Natural gas vs. Coal: A new wrinkle

Well site during active drilling to the Marcelllus Shale formation in Upshur County, West Virginia, in 2008. Photo copyright West Virginia Surface Owners Rights Organization.

We’ve talked many times here on Coal Tattoo about the prospects for coal as it tries to compete with the rise of natural gas.  But a new report today from ProPublica’s Abrahm Lustgarten offers an interesting wrinkle:

Advocates for natural gas routinely assert that it produces 50 percent less greenhouse gases than coal and is a significant step toward a greener energy future.

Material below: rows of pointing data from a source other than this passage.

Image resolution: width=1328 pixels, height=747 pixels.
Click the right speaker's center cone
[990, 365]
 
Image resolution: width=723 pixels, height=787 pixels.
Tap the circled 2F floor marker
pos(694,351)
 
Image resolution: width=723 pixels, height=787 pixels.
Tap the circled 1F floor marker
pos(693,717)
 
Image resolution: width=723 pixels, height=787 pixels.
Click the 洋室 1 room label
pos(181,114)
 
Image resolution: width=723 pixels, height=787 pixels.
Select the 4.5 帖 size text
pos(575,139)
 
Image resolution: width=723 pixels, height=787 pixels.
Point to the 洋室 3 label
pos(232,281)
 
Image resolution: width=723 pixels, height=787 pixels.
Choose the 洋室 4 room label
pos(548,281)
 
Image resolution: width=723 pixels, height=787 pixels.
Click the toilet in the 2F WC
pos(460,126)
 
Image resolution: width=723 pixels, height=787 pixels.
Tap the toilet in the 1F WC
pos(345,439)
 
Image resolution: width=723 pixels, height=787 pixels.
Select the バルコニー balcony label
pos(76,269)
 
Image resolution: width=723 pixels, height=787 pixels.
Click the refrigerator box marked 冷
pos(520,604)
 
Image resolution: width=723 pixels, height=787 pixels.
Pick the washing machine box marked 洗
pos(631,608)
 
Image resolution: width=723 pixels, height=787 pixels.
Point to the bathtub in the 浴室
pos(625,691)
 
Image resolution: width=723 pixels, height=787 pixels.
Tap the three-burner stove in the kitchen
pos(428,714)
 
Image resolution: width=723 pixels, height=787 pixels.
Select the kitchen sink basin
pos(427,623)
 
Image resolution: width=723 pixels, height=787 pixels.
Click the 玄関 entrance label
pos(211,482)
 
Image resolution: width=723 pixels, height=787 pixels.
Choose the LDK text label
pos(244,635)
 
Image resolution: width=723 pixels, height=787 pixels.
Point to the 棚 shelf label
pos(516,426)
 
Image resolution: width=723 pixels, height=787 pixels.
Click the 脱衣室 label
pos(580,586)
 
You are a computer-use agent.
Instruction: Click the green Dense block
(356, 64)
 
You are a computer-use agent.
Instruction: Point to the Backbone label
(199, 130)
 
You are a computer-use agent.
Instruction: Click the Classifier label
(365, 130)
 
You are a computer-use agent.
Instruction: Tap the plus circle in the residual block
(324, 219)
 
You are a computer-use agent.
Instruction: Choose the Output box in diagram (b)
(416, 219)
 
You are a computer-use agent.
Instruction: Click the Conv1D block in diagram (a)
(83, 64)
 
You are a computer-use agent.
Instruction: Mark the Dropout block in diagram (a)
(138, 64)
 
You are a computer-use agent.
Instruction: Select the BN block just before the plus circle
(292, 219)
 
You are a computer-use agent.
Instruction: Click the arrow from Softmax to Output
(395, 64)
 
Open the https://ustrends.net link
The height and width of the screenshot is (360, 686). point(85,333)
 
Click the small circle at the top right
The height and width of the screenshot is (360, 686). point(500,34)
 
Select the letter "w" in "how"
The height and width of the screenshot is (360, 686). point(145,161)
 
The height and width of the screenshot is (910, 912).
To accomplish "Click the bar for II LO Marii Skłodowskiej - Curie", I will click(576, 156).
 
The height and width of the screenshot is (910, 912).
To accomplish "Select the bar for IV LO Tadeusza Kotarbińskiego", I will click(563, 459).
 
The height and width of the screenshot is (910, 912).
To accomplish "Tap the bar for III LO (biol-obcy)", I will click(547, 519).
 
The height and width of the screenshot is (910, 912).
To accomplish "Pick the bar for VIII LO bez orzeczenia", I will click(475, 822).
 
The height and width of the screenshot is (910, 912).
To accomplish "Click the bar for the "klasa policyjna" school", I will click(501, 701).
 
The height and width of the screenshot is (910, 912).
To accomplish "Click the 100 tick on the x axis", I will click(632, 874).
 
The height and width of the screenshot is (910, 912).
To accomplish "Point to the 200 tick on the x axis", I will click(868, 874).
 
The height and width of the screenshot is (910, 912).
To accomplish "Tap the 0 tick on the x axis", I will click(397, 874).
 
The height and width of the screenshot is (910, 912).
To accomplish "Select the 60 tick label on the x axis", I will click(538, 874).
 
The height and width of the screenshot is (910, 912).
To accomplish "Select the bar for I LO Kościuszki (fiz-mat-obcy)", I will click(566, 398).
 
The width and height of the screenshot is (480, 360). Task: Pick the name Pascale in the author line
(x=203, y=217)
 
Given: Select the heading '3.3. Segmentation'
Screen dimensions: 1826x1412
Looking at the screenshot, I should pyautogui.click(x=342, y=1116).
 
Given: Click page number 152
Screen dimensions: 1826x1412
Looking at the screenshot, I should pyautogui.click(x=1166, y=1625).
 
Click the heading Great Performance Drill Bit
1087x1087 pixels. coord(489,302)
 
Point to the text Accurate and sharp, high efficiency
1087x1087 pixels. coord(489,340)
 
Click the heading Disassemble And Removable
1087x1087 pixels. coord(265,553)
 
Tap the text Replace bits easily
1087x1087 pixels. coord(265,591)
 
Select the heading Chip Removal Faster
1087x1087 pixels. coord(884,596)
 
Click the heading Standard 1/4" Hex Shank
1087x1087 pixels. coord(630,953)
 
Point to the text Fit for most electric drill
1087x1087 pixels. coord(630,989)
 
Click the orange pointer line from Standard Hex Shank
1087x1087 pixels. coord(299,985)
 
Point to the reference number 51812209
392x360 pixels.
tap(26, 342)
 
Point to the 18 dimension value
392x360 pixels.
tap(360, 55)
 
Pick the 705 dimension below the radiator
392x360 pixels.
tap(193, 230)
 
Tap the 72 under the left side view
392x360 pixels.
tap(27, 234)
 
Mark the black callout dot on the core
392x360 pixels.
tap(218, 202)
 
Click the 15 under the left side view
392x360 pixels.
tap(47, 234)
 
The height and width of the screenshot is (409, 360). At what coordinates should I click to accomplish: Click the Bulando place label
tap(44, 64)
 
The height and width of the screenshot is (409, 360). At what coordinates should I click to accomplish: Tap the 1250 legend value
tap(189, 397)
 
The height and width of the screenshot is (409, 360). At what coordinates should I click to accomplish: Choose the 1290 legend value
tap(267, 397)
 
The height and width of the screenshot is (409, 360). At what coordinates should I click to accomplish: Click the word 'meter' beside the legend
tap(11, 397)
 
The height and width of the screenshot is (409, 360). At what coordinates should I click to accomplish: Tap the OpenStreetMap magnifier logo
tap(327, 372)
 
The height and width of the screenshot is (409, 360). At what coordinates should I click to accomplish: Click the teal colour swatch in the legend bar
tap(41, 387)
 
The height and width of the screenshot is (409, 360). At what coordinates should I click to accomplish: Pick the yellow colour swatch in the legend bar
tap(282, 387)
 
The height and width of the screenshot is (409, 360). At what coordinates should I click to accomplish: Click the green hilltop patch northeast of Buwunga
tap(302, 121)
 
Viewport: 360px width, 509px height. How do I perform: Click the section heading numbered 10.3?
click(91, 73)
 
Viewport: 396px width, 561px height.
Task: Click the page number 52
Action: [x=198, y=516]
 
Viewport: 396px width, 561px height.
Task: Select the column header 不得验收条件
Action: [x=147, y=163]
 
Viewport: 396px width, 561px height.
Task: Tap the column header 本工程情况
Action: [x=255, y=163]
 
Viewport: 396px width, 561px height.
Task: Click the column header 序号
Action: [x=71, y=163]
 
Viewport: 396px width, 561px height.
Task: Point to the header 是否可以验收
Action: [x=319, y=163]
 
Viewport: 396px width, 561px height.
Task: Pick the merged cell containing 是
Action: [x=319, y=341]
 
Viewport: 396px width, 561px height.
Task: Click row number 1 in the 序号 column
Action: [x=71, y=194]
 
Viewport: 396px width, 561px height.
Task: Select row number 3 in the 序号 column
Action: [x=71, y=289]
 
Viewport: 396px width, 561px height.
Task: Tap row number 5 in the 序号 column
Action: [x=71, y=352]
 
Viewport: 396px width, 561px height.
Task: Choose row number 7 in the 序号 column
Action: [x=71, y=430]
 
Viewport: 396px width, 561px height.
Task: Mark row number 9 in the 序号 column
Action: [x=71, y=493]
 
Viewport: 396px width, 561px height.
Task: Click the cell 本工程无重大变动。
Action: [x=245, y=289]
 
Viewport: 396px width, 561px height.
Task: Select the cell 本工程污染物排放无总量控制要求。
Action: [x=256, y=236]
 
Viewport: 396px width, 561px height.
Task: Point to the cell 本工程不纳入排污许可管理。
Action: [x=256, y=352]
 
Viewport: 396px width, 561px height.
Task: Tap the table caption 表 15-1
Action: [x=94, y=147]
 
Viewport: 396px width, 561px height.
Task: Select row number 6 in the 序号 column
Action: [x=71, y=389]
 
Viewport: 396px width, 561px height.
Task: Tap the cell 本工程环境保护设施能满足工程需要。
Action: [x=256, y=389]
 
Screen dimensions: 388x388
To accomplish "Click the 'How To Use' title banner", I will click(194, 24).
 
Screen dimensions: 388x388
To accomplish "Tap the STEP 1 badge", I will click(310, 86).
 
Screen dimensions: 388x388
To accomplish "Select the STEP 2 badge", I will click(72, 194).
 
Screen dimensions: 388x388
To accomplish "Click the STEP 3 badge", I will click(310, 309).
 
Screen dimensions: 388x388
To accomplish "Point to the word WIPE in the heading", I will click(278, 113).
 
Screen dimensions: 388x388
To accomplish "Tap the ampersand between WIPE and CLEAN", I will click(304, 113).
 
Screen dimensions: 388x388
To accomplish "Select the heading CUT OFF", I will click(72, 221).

But those assumptions are based on emissions from the tailpipe or smokestack and don’t account for the methane and other pollution emitted when gas is extracted and piped to power plants and other customers.

The EPA’s new analysis doubles its previous estimates for the amount of methane gas that leaks from loose pipe fittings and is vented from gas wells, drastically changing the picture of the nation’s emissions that the agency painted as recently as April. Calculations for some gas-field emissions jumped by several hundred percent. Methane levels from the hydraulic fracturing of shale gas were 9,000 times higher than previously reported.

When all these emissions are counted, gas may be as little as 25 percent cleaner than coal, or perhaps even less.